Tumor encapsulation in hepatocellular carcinoma: A pathologic study of 189 cases

Abstract

One hundred eighty-nine surgically resected hepatocellular carcinomas (HCC) were analyzed to study tumor encapsulation and the pathologic features that might account for the better prognosis in relation to it, and to examine the prognostic and pathobiologic significance of capsular thickness. Tumor encapsulation was found in 72 (46.8%) of the 154 cases with adequate histologic sections of the tumor-nontumor junctions. Encapsulated tumors showed a much lower incidence of direct liver invasion (P < 0.0001), tumor microsatellites (P < 0.0001), and venous permeation (P = 0.02) when compared with nonencapsulated ones. Significantly better disease-free and actuarial survival times were observed in patients with encapsulated tumors (medians, 9.9 and 18.3 months, respectively), compared with those with nonencapsulated ones (medians, 4.0 and 5.9 months, respectively; P = 0.0001 and 0.001, respectively).
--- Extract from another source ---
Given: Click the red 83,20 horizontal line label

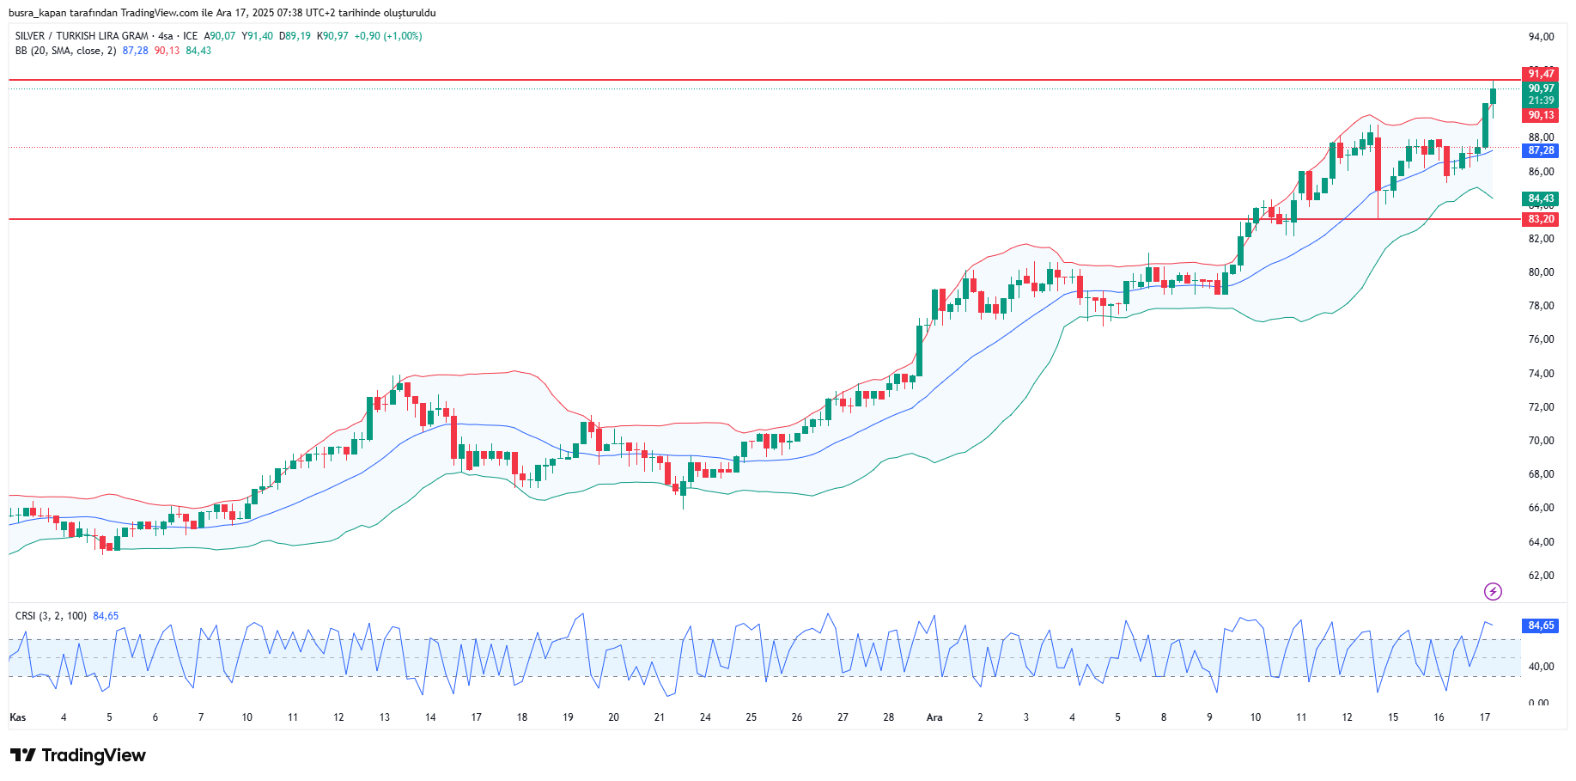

The incidence of tumor encapsulation did not increase or decrease with tumor size. Tumor encapsulation did not correlate with the presence of cirrhosis or the abundance of tumor stroma, suggesting that formation of the tumor capsule was independent of the degree of fibrosis within and outside the tumor. Among the 72 cases of encapsulated HCC, the capsular thickness ranged from 0.13 to 3.09 mm (mean ± standard deviation = 0.87 ± 0.59 mm), and it was unrelated to tumor size or presence of cirrhosis. Although it was apparent that a lower extensive tumor invasiveness contributed significantly to the better prognosis in encapsulated HCC, there was no correlation between capsular thickness and liver invasion, microsatellites, venous permeation, or survivals. Therefore, the thickness of tumor capsules was not helpful in prognostication.